Exercise prompt: From the first line to the last, reproduce the records exactly.
________________
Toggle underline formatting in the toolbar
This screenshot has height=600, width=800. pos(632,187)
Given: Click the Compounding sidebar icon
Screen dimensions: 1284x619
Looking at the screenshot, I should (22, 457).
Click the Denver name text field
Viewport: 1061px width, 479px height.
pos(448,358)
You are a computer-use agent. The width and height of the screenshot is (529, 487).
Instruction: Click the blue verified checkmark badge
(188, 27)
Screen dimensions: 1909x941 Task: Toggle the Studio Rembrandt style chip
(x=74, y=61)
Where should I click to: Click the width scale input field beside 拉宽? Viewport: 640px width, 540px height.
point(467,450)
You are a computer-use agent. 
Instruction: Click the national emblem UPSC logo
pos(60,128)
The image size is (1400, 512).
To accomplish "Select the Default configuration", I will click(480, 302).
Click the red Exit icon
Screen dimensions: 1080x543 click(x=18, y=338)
________________
Result below:
Toggle underline formatting in the toolbar
This screenshot has height=600, width=800. pos(632,187)
Given: Click the Compounding sidebar icon
Screen dimensions: 1284x619
Looking at the screenshot, I should (22, 457).
Click the Denver name text field
Viewport: 1061px width, 479px height.
pos(448,358)
You are a computer-use agent. The width and height of the screenshot is (529, 487).
Instruction: Click the blue verified checkmark badge
(188, 27)
Screen dimensions: 1909x941 Task: Toggle the Studio Rembrandt style chip
(x=74, y=61)
Where should I click to: Click the width scale input field beside 拉宽? Viewport: 640px width, 540px height.
point(467,450)
You are a computer-use agent. 
Instruction: Click the national emblem UPSC logo
pos(60,128)
The image size is (1400, 512).
To accomplish "Select the Default configuration", I will click(480, 302).
Click the red Exit icon
Screen dimensions: 1080x543 click(x=18, y=338)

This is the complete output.